• RECORDS SHOWN:
BEGIN

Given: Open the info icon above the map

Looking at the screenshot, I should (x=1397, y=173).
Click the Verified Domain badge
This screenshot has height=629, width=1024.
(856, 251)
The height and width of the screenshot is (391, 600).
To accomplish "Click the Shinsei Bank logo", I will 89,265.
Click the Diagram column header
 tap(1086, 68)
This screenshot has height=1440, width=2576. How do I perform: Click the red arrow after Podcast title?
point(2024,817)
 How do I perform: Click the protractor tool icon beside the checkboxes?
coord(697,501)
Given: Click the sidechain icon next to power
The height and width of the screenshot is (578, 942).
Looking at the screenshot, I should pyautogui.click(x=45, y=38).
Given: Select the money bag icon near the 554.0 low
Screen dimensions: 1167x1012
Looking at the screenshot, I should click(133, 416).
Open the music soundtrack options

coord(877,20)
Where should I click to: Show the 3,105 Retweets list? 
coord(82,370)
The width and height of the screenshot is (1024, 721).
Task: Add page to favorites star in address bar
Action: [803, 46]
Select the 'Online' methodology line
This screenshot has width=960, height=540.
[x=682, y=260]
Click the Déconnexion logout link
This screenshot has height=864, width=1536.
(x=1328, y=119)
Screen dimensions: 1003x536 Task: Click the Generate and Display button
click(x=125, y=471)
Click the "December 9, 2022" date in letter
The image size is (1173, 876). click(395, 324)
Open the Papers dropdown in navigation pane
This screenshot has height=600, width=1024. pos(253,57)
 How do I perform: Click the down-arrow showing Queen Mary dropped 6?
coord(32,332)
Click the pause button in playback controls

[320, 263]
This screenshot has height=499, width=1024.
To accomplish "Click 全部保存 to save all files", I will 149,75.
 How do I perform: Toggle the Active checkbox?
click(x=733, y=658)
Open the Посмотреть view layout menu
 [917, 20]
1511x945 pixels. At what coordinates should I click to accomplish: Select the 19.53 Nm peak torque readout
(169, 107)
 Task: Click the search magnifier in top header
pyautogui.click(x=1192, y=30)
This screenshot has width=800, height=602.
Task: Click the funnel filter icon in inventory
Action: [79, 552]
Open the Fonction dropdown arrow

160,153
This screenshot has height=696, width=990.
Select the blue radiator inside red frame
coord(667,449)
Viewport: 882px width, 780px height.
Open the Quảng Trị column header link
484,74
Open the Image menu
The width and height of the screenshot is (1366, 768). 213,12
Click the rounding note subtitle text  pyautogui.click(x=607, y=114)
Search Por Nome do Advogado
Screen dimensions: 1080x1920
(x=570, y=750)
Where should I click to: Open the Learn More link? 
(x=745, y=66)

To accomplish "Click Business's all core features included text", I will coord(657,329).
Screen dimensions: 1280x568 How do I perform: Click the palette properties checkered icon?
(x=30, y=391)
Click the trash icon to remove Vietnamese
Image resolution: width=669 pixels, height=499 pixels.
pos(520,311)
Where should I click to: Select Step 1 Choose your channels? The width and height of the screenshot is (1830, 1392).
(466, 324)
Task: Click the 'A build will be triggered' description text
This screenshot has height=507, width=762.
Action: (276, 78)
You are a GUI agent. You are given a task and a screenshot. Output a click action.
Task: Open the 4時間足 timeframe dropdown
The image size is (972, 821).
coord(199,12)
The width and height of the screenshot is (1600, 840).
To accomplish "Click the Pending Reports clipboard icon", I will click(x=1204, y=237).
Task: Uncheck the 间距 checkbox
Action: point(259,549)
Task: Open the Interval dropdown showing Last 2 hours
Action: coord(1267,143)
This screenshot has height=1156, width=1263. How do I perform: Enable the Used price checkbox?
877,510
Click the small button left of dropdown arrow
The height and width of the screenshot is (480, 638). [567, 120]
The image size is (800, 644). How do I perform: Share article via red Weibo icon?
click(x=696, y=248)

END

• WHAT YOU HAVE TO DO:
Only the lines above starting with the one with "Click the Diagram column header" and going through the one with "Select the 'Online' methodology line" are to be copied, word for word and with both ends kept.

• RESPONSE FOR THIS EXERCISE:
Click the Diagram column header
 tap(1086, 68)
This screenshot has height=1440, width=2576. How do I perform: Click the red arrow after Podcast title?
point(2024,817)
 How do I perform: Click the protractor tool icon beside the checkboxes?
coord(697,501)
Given: Click the sidechain icon next to power
The height and width of the screenshot is (578, 942).
Looking at the screenshot, I should pyautogui.click(x=45, y=38).
Given: Select the money bag icon near the 554.0 low
Screen dimensions: 1167x1012
Looking at the screenshot, I should click(133, 416).
Open the music soundtrack options

coord(877,20)
Where should I click to: Show the 3,105 Retweets list? 
coord(82,370)
The width and height of the screenshot is (1024, 721).
Task: Add page to favorites star in address bar
Action: [803, 46]
Select the 'Online' methodology line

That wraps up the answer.